EMENTA: AGRAVO DE INSTRUMENTO - MANDADO DE SEGURANÇA - DIREITO ADMINISTRATIVO - IPSEMG - PENSÃO POR MORTE - SEPARAÇÃO DE FATO - ESTUDO SÓCIOECONÔMICO - PRETENSÃO DO IMPETRANTE QUE NECESSITA DE DILAÇÃO PROBATÓRIA - INADEQUAÇÃO DA VIA ELEITA - EFEITO TRANSLATIVO AO RECURSO - EXTINÇÃO DO PROCESSO SEM JULGAMENTO DE MÉRITO - AGRAVO PREJUDICADO.

O mandado de segurança só se justifica quando existente prova pré-constituída das condições fáticas que conduziriam à verossimilhança do direito aplicável.

Cabe à parte impetrante demonstrar sua qualidade de esposa do ex-segurado do IPSEMG na data do óbito, de modo a configurar prova idônea e irrefutável à liquidez e certeza imprescindíveis à impetração de mandado de segurança.
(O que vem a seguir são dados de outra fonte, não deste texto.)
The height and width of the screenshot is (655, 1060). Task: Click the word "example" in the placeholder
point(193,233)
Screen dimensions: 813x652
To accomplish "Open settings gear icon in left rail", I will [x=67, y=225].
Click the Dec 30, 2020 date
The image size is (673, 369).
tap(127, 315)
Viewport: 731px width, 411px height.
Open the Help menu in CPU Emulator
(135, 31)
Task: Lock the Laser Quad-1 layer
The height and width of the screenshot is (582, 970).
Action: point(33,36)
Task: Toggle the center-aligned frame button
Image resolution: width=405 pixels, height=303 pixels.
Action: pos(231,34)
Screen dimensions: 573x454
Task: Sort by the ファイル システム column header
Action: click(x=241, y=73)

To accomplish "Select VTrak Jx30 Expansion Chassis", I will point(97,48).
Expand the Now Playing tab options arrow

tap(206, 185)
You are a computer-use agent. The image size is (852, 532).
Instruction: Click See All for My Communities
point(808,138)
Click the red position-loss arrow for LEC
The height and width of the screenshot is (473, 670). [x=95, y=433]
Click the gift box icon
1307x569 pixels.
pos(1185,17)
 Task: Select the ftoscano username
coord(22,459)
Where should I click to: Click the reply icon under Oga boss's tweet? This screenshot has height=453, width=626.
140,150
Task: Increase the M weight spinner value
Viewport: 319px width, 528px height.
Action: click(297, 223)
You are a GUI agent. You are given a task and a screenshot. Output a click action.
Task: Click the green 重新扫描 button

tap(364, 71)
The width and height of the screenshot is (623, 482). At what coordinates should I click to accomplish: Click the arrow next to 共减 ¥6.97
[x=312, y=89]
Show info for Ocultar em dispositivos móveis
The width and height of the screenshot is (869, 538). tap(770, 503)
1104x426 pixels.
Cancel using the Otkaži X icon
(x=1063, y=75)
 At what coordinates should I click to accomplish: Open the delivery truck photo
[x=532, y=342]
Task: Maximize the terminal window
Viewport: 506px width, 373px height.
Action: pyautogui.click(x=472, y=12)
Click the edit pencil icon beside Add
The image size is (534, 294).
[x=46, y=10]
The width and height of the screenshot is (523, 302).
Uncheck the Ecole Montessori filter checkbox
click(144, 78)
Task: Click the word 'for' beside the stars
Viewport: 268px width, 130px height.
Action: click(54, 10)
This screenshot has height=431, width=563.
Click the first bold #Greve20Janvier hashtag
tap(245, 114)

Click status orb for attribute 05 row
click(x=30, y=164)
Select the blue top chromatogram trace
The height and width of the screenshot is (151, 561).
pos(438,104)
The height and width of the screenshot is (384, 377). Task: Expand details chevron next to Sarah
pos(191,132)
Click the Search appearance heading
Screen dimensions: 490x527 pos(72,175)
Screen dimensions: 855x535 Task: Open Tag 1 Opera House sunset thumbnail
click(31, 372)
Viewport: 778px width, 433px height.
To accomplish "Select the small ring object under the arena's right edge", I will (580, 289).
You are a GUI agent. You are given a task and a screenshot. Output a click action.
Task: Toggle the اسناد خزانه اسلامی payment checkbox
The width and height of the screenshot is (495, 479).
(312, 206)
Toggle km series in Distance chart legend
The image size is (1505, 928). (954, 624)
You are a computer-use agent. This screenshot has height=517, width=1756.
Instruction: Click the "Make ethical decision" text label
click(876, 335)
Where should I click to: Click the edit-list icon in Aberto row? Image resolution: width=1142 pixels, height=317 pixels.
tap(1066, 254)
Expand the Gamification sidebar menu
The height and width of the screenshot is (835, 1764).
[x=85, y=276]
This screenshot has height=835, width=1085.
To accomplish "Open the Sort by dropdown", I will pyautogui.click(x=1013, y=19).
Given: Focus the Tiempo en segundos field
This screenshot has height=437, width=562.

Necessitando o caso de autos de dilação probatória para comprovação do convívio marital da parte autora e do ex-segurado do IPSEMG, na data do óbito do mesmo, resta clarividente a inadequação da via eleita pela requerente.

Constatada a ausência de direito liquido e certo e não sendo viável a dilação probatória em feito mandamental, aplica-se excepcionalmente o efeito translativo ao recurso de agravo, com consequente extinção do processo na origem. (TJMG - Agravo de Instrumento-Cv 1.0000.18.147325-7/001, Relator (a): Des.(a) Ana Paula Caixeta, 4ª CÂMARA CÍVEL, julgamento em 27/06/2019, publicação da sumula em 28/06/2019).



Sendo assim, em razão da necessidade de dilação probatória, deve ser mantida a sentença que denegou a ordem.

Com essas considerações, NEGO PROVIMENTO AO RECURSO, mantendo incólume a sentença.

Custas recursais, pela apelante.

Sem honorários advocatícios recursais.



DES. LUÍS CARLOS GAMBOGI - De acordo com o (a) Relator (a).

DES. WANDER MAROTTA - De acordo com o (a) Relator (a).



SÚMULA: "NEGARAM PROVIMENTO AO RECURSO."